Biden stated in a press statement that “While today’s report is high, forecasters still project inflation decreasing substantially by 2022.” We were able to see positive real wage growth and moderate auto price increases last month. These have accounted for about 25% of the headline inflation in the past year.

“We will continue our fight to reduce costs in areas where families and workers have been disadvantaged for many decades,” he said.

Two hours ago, the Labor Department had reported that U.S. consumer prices were at their highest point. rose 7.5% in the 12 months through JanuaryThis is the fastest annualized rate of change since 1982. The CPI rose 6% without taking out volatile gas prices and groceries, as opposed to the 5.9% estimate. Inflation core rose at the fastest rate since August 1982.

Over the last few months, inflation has become one of the Administration’s main economic issues. Rising prices at gas pumps and grocery stores have eroded Americans’ pockets. Inflation reduces the purchasing power of consumers and results in lower real incomes for households.

To curb rising prices, the White House only has limited power. This includes tapping into the strategic petroleum reserve and shoring up U.S. supply chain systems. It also encourages workers to get back to work as quickly as possible.
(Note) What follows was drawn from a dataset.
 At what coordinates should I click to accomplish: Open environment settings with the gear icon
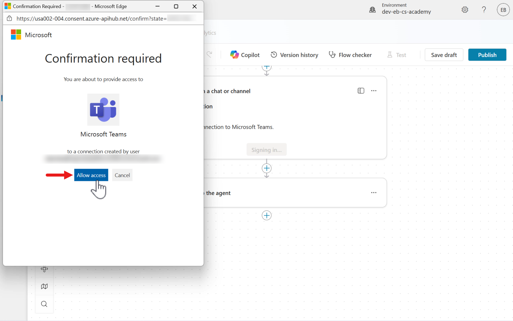point(465,10)
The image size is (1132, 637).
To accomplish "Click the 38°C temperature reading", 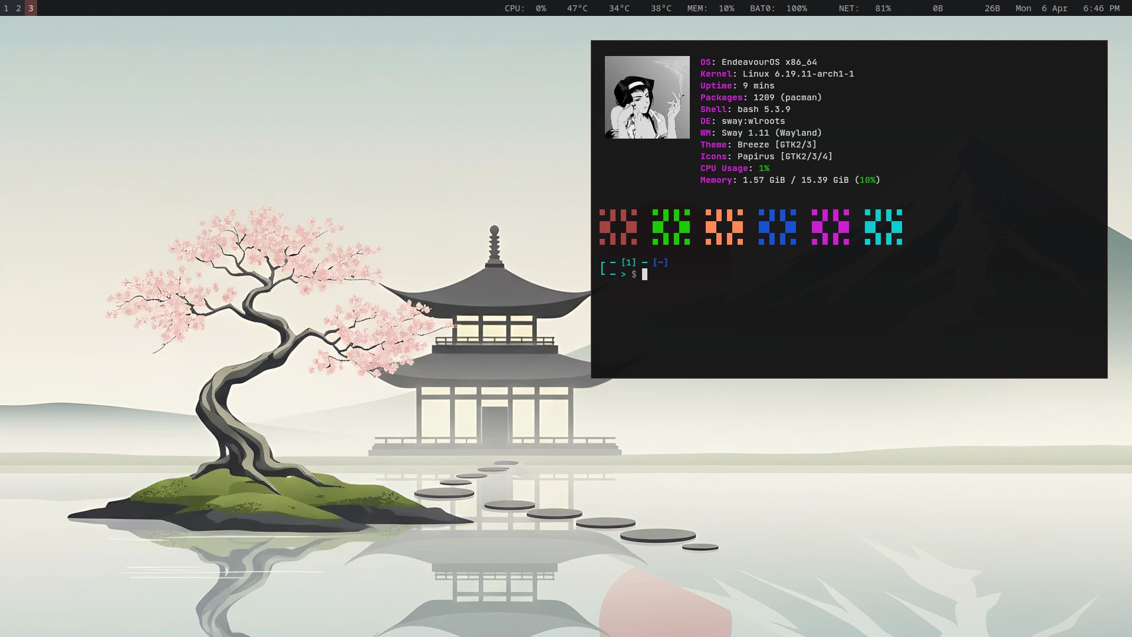I will pos(660,8).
Although investments in American infrastructure, which are supported by Biden’s administration, may reduce prices long term and help to keep them down in the short term. The White House does not have any options in the immediate future to control prices. Biden and Treasury Secretary Janet Yellen, however, have said in recent weeks that they support the Federal Reserve’s move to increase interest rates and tighten monetary policies to reduce inflation.
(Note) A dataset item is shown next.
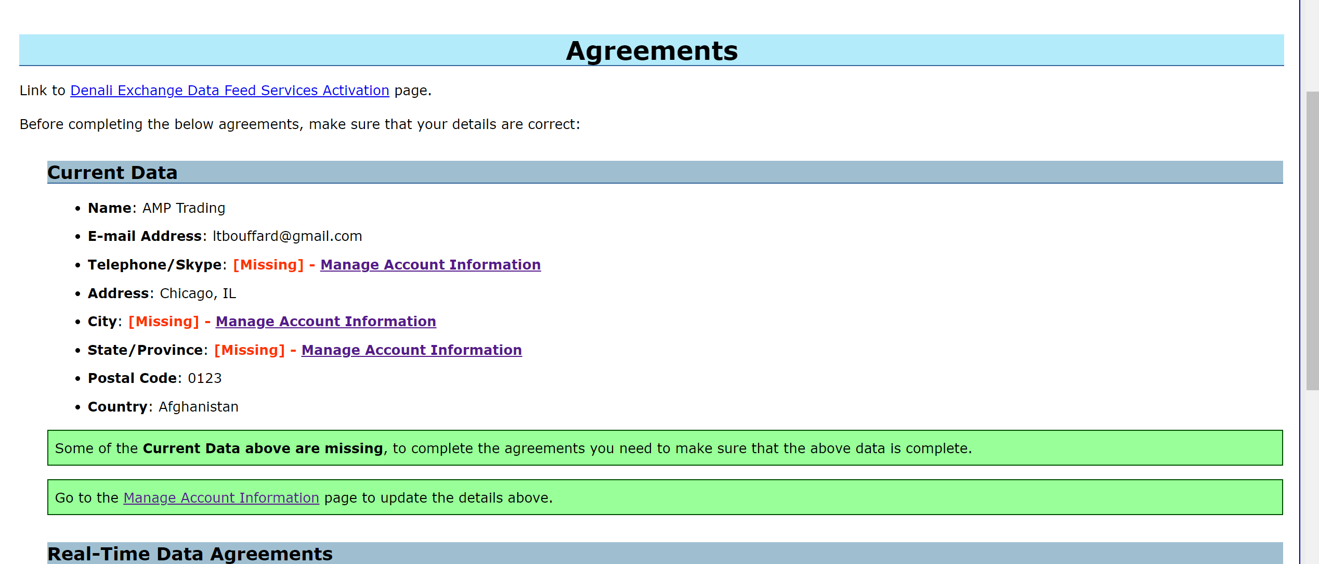Click Manage Account Information beside City
This screenshot has width=1319, height=564.
pos(325,322)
Congress gives the Fed authority to set interest rates so that there is maximum employment and stability in prices. The central bank may raise interest rates to stop spending if the economy is too hot.

The Fed is expected to raise rates in March, according to market forecasters. This will continue through 2022.

Biden stated that the Federal Reserve had provided exceptional support over the past year and a quarter during the crisis. “Given the strength of our economy and pace of recent price increases, it’s appropriate — as Fed Chairman Powell has indicated — to recalibrate the support that is now necessary.”

Yellen echoed the thoughts of her boss a day later.

“I expect inflation throughout much of the year – 12-month changes – to remain above 2%,” she said at the time. If we are able to control the pandemic, then I anticipate inflation will decrease over the next year. Then it should hopefully return to the normal level of 2% by the end.